__What to work on__
**a)** Using the passage on feud mediation, answer each of the following on its own line, marking the answers (i), (ii), and (iii):
(i) Whom must a disputant approach to settle a dispute about a stolen cow?
(ii) What compensation is due when a man commits adultery?
(iii) Why does the Leopard Skin Chief have no conflict of interest as mediator?
**b)** Return the lines of the records from the line containing "Image resolution: width=998" through the end of the records, reproducing them verbatim but omitting the pictures.

__Text block__
↓↓↓
One of the main functions of a political institution is to mediate conflict as
necessary. Just as in other political institutions, there is a clear and orderly manner
to approach feuds in The Neur. For example, to settle a dispute about a stolen cow,
the disputant must approach the Leopard Skin Chief and request his presence when
he goes to ask for the return of the cow. The chief and a group of elders first go alone
to discuss the matter and return for a second time with the disputant so both
members of the feud are present. Everybody is given the opportunity to express his
or her opinions, oaths for truthfulness are taken if necessary, and the elders and
chief separate to decide upon a verdict. Once a verdict has been accepted by both
disputants and there is complete unanimity, the losing side must acknowledge the
justice of the other side’s case and the “case” is closed. As seen through this example,
violence is neither total nor constant. And despite the absence of an authoritative
control, there are clearly mechanisms to resolve conflict, such as: bloodwealth,
compensation, figures to mediate (LPC & elders), and beliefs. In addition, it is
ensured that there is no conflict of interest for the mediator of the conflict, the
Leopard Skin Chief. This is guaranteed because he has no position in the system of
dominant lineages. He can be seen as a stranger living on land that he does not
hereditarily belong to. His ability to remain impartial when negotiating these feuds
illustrates that he is the most ideal to play the role of the mediator. Finally, like other
political institutions, there are conventional compensation for issues such as damage,
adultery, and loss of limbs. In the case where a man commits adultery, the compensation
is five cows and an ox. As illustrated in the above examples, feud aids in mediating
conflicts, as seen through its clearly defined process of reconciliation, the existence of
ideal mediators, and knowledge of conventional compensations. The mediation of
conflict, a key function of all political institutions, is clearly demonstrated in the above
features discussed above of the feud.
↑↑↑
__Excerpted data__
↓↓↓
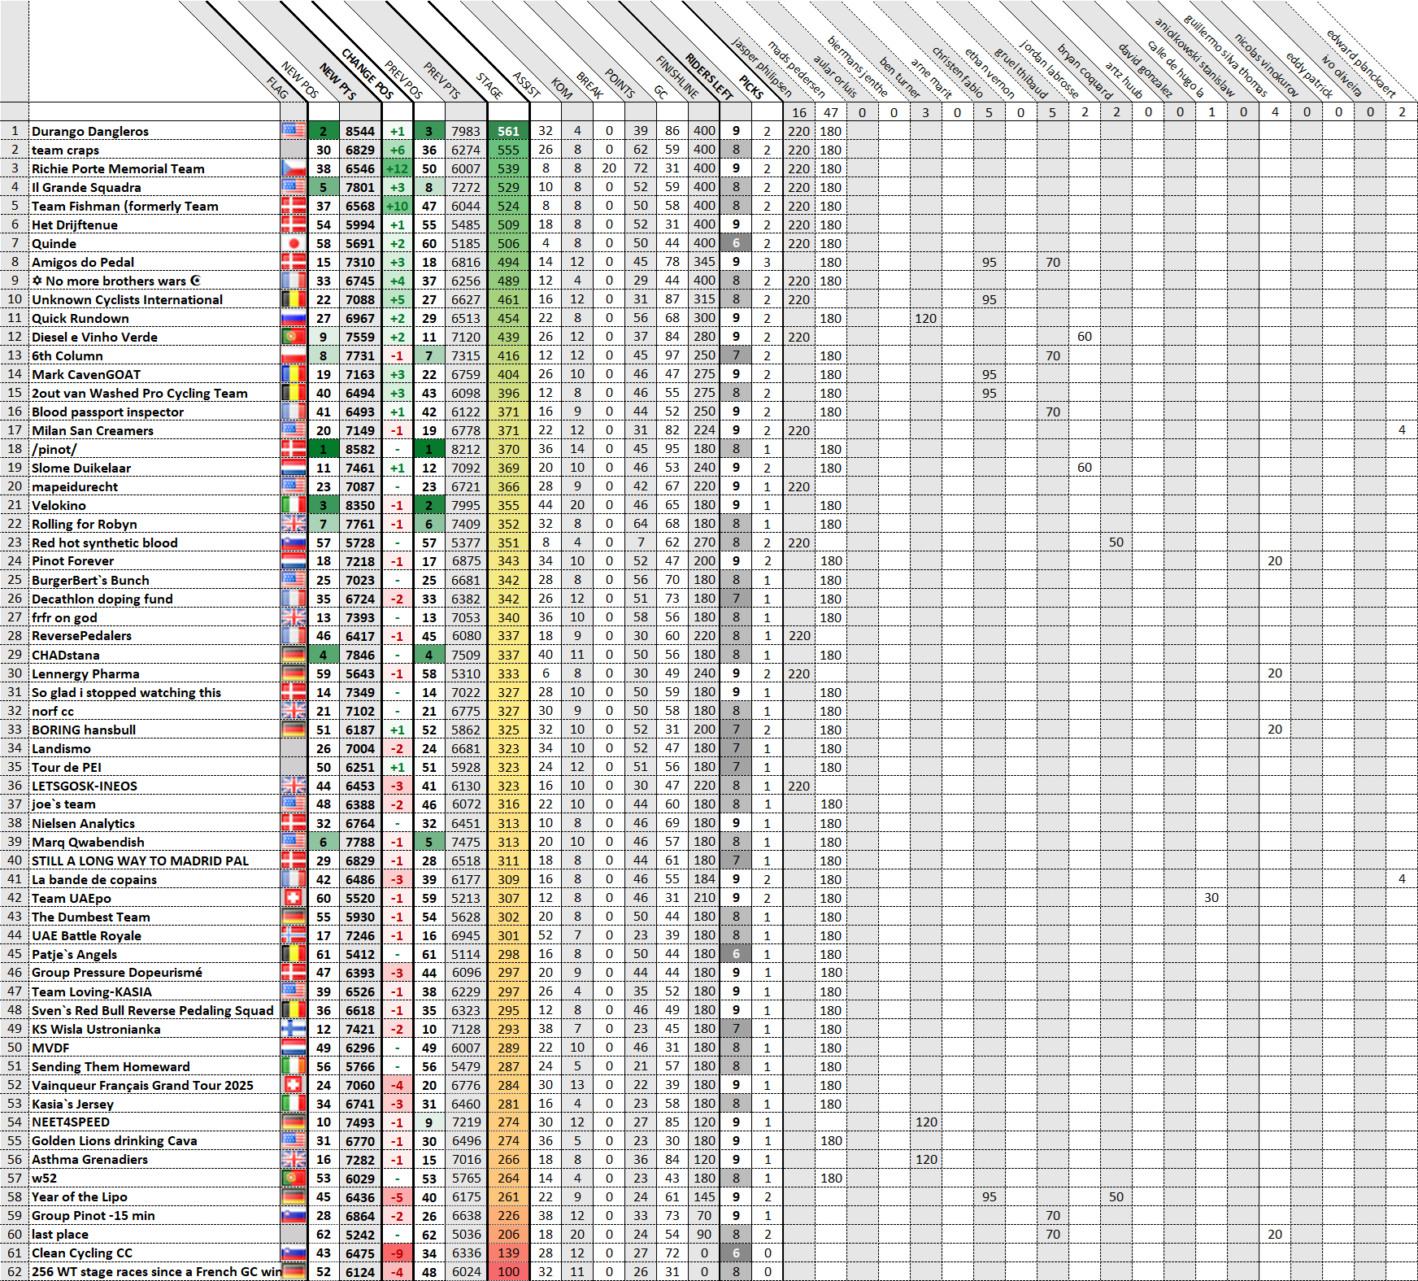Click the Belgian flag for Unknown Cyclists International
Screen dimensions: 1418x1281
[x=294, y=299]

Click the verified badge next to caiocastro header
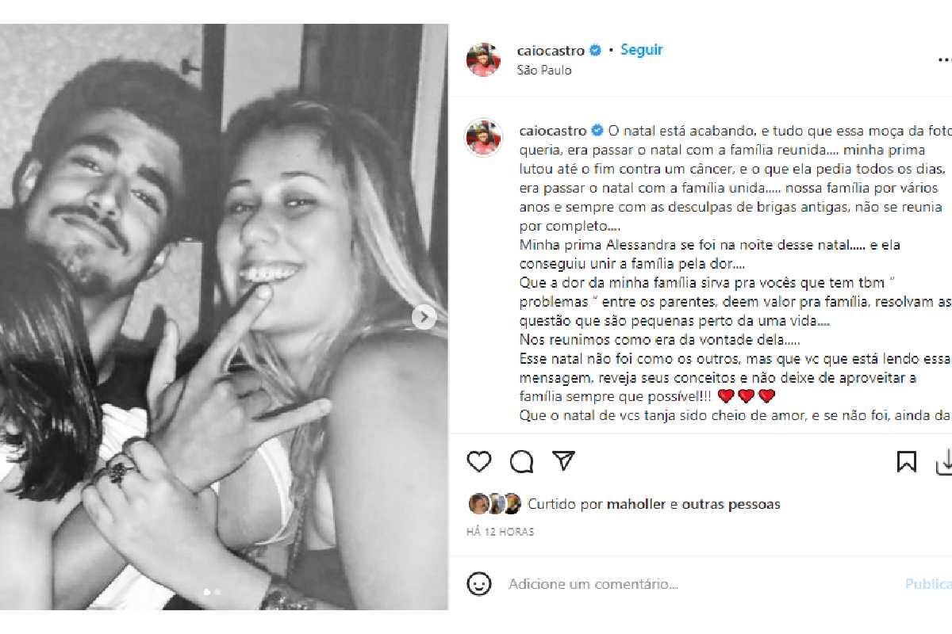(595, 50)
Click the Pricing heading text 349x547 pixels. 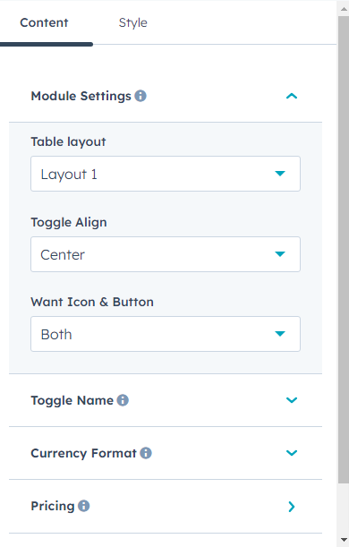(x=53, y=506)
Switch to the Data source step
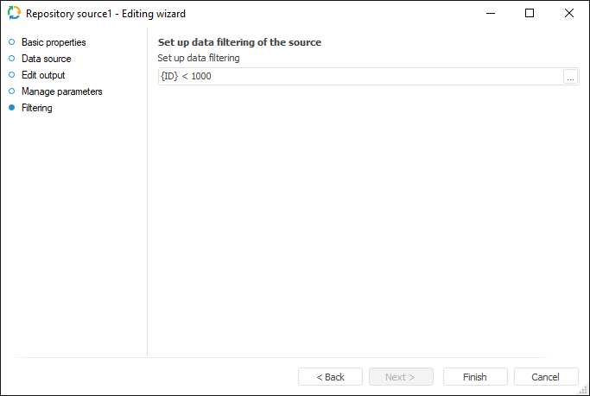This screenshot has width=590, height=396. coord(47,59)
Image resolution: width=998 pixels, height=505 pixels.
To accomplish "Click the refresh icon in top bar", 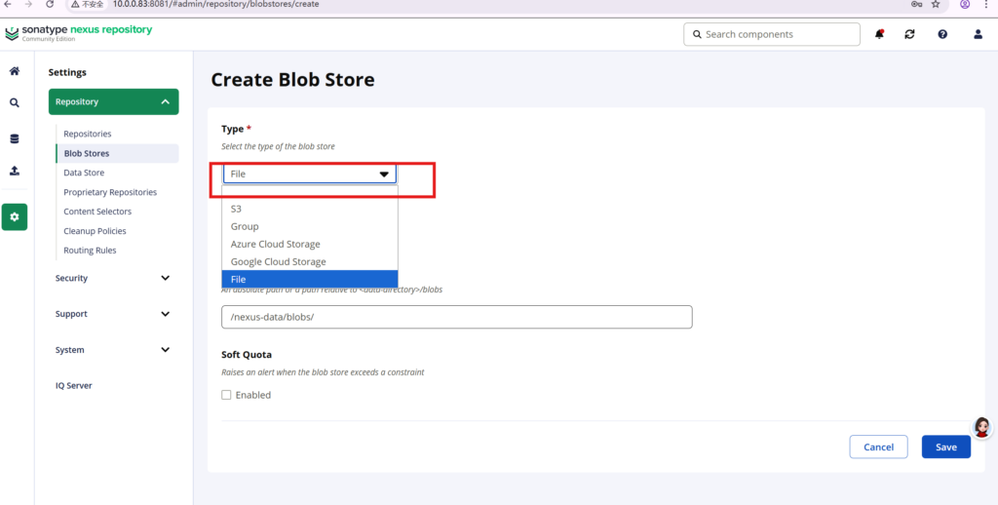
↑↑↑
__Outputs by task__
**a)**
(i) The Leopard Skin Chief.
(ii) Five cows and an ox.
(iii) He has no position in the system of dominant lineages.

**b)**
Image resolution: width=998 pixels, height=505 pixels.
To accomplish "Click the refresh icon in top bar", 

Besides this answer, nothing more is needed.